A Malcolm Gladwell article in the June 24, 2013 New Yorker poses an interesting idea: ignorance as a fuel for creativity. Gladwell tells about a planned railway line from Massachusetts to New York through a presumed “soft rock” mountain. The mountain turned out to be of hard rock, and the engineers had to be creative to come up with a way to overcome this obstacle.
This reminded me of the times—so many of them—when I hadn’t seen the fatal flaws in my endeavors. Looking back, I’m glad I didn’t know the difficulties I would run into, or I might not have tried and succeeded.
As for the times I didn’t succeed, they still added to my life experiences. I would be a different person now without them, and I’m not sorry I tried. As a matter of fact, some of those failed experiences aren’t true failures, since I believe that everything I’ve done or learned in life supports my writing, either directly or indirectly.
What good is knowing about this principle of ignorance? Is it possible to apply it to yourself, and use it to achieve more than you might otherwise? It would be difficult, short of hiring a hypnotist, to deceive yourself about the chance of your own success in achieving any particular goal. However, you can be fully aware of the potential failings, yet still apply the principle. You can deliberately attempt a goal that hasn’t got a chance of working. And then, once you’re halfway through the mountain, pretend that the entire State of Massachusetts is counting on you.
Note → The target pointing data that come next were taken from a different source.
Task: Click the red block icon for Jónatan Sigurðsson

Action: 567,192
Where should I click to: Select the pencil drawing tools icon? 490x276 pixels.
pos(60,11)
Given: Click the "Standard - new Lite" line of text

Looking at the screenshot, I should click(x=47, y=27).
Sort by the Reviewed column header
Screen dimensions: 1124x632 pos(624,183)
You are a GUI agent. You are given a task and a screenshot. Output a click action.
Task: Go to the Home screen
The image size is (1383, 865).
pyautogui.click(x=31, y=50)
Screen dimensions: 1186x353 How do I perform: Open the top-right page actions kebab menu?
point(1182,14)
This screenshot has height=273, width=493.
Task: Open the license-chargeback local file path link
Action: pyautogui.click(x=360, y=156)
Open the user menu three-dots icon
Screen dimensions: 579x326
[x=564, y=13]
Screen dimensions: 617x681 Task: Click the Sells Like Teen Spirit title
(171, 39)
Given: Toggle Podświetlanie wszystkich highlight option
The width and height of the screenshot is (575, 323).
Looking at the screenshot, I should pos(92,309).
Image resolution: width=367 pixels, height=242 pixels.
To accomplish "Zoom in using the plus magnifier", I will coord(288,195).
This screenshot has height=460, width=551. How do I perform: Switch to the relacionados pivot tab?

Start with this: “I’d really like to ____, but I can’t because _____.” Then do it anyway. Let me know how it worked.
By the way, although the photo above (Granite Mountain) seems to represent a hard rock mountain, in reality it is a perfect example of success in spite of ignorance. When I chose this hike, I didn’t realize how difficult it would be. But once I started, I wanted to finish, and pushed myself more than I would have under less ignorant circumstances.